Energy must be expended on daily "house keeping" duties. I was intrigued to see the following energy expenditure breakdown in Wikipedia:

  • Liver 27%
  • Brain 19%
  • Heart 7%
  • Kidneys 10%
  • Skeletal muscle 18%
  • Other organs 19%

It astonished me that the liver consumes more energy than the heart and brain combined! Much of this has to do with assimilating and detoxing food from the gut!

Immunological Energy

I see the immune system to be like the brain, i.e. it is enormously demanding of energy. We all know this – if a healthy person develops influenza, then he becomes bed-bound for two weeks (she becomes bed-bound for a week……!). Work done by Caroline Pond has demonstrated that when wild animals put on weight, the first place they dump their fat resources are round lymph nodes, i.e. the immune system. Please see The Fats of Life by Caroline Pond and also Caroline Pond's webpage at the Department of Zoology, Oxford University. Bone marrow, of course, is very fatty, so this suggests the immune system is not just demanding of energy, but energy in an intensive form i.e. fats and oils.

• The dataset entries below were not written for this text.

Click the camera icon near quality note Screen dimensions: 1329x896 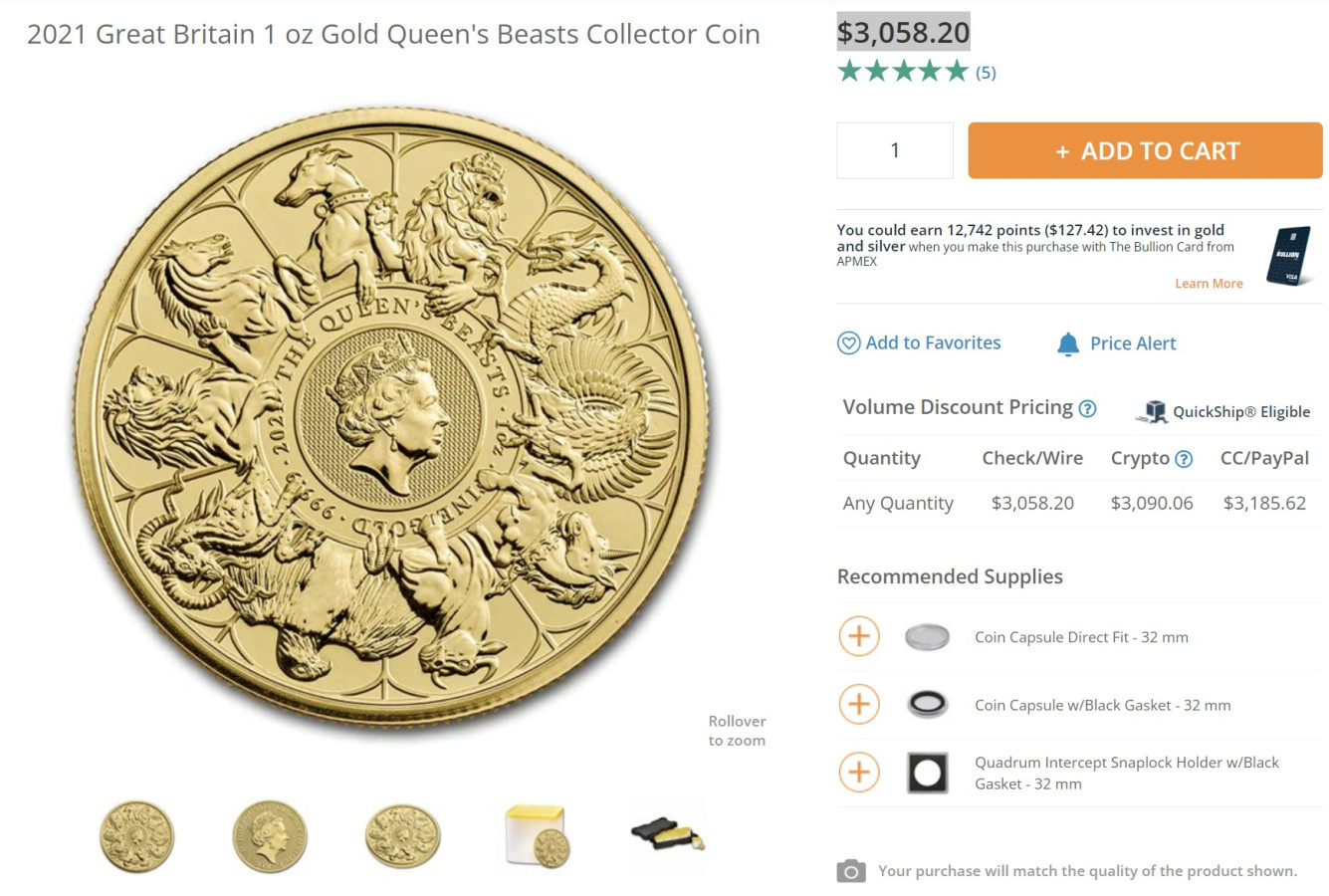[850, 871]
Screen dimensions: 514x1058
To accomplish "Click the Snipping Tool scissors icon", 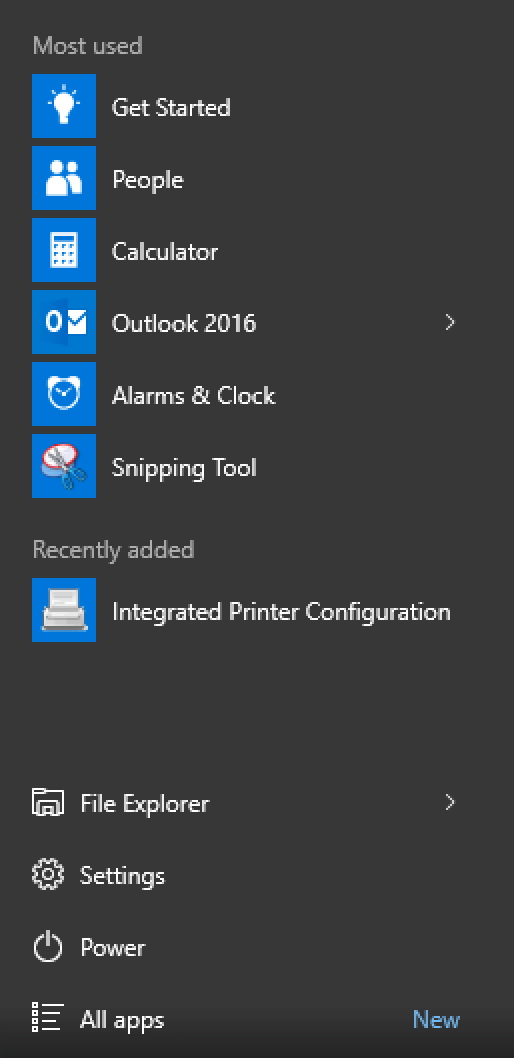I will pyautogui.click(x=64, y=466).
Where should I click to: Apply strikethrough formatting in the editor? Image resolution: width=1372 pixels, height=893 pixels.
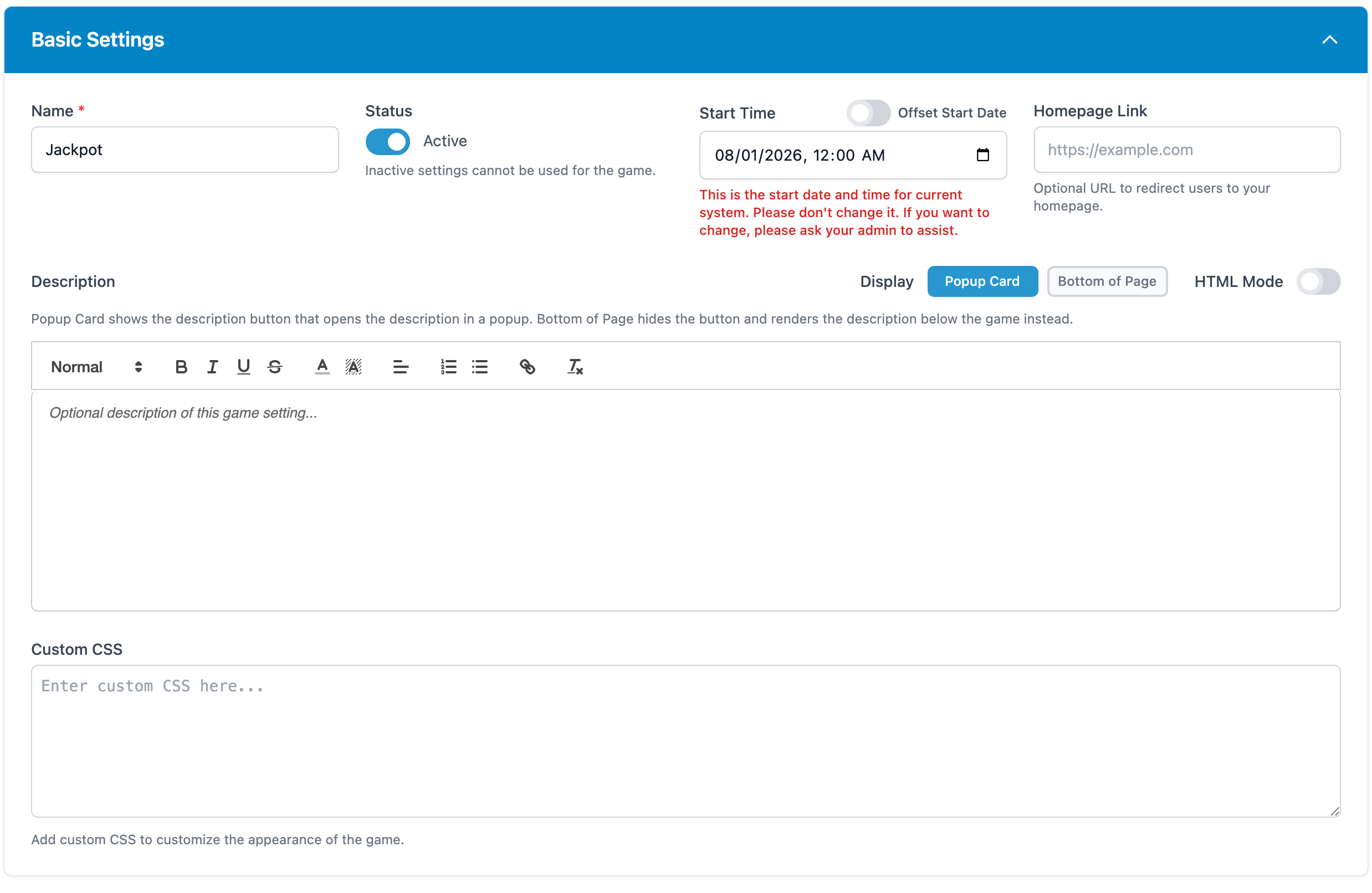click(274, 367)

The immune system spends energy fighting infection, which is, of course, highly desirable. However, if it gets its wires crossed, it may end up fighting the body itself (autoimmunity), or fighting substances which do not cause harm, and this is allergy. However, in ME/CFS I suspect there is another immunological waste of energy which has to do with microbes, possibly “allergy” to microbes.

Post-infectious ME/CFS

A great many cases of ME/CFS follow viral infection and/or vaccination. In these conditions the immune system is switched on to fight the offending microbe. In the short term this is highly desirable. To be effective, all vaccinations contain immune adjuvants which are there specifically to fire up the immune system. When this works in our favour, we call it immunity. However, when it works against us, we call it allergy. Clinically, we know that vaccinations can trigger allergies.

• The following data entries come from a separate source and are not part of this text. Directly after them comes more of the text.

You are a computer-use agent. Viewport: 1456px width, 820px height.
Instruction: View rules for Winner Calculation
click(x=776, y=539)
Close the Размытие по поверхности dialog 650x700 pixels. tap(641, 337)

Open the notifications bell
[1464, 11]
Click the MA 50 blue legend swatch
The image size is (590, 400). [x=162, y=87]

There is no doubt that there are some ME/CFS patients who do not recover until they start taking antivirals (see work by Dr Martin Lerner in my page Valacyclovir in the treatment of post viral fatigue syndrome), antibiotics or antifungals. In these cases, there is often no overt evidence of infection. I suspect what is going on here is that these microbes are present in low levels which would not normally cause harm to the body, but the immune system continues to fight. It is a sort of inappropriate immune activation against microbes or “allergy” to microbes. This is hugely wasteful of energy. Such patients will have a large immunological hole draining their daily energy bucket.

Immune Mapping

What we perceive going on in the body is not what is really going on in the body, but it is what the brain tells us is going on in the body! The brain has a complete map of the body, which includes sensory and motor functions. Please see Phantom Limb Syndrome by Dr Ramachandran. It is possible that this could explain the mechanism by which healing and touch therapies such as Bowen therapy, Reiki, Kinesiology, etc. work. These techniques are literally re-mapping the brain to perceive things quickly, or direct motor actions correctly.

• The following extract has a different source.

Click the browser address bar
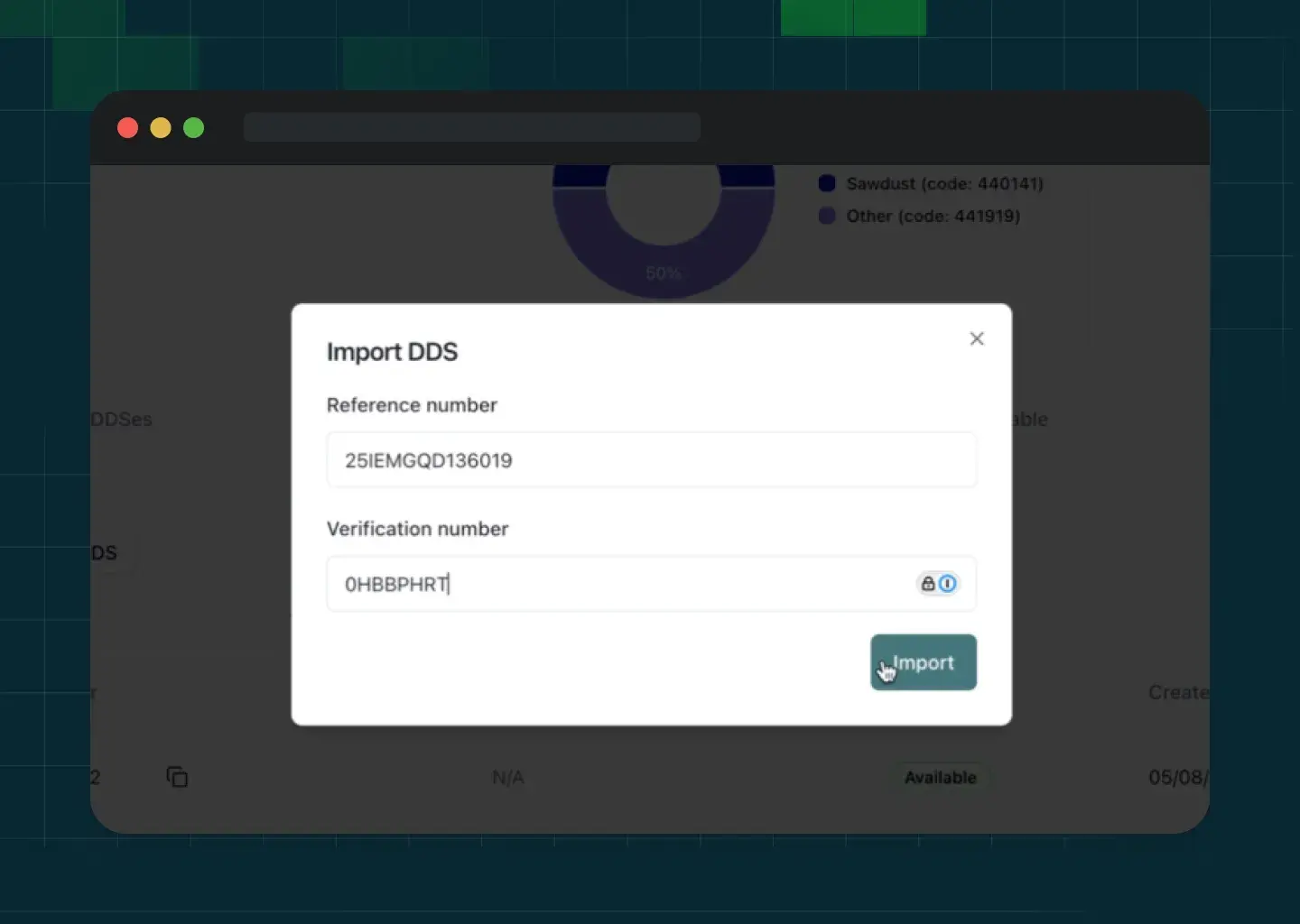The width and height of the screenshot is (1300, 924). 472,126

It is possible that the immune system has a similar mapping process. I think of the immune system as having a “map” of what should and should not be present in the body. I imagine it “sniffing” about the place looking for foreigners. There are many good doctors who have experimented with many different types of immunotherapy, such as neutralisation, enzyme potentiated desensitisation and, of course, homeopathy; and it may well be that they are having their beneficial effects because of this re-mapping of the immune system. All these mechanisms are characterised by extremely low levels of molecules or antigens being applied with profound effects that cannot be explained by conventional pharmacology.

Treatment of badly educated B lymphocytes

Immune mapping probably takes place in B lymphocytes. They start life in the bone marrow, move into the blood stream and are educated by the thymus gland and lymph nodes. This takes a few months. The mature B lymphocytes become the decision makers for immune attack or immune tolerance (war or peace!). Post infectious ME patients may have B lymphocytes constantly at war. These white cells have been badly educated, their wires are crossed.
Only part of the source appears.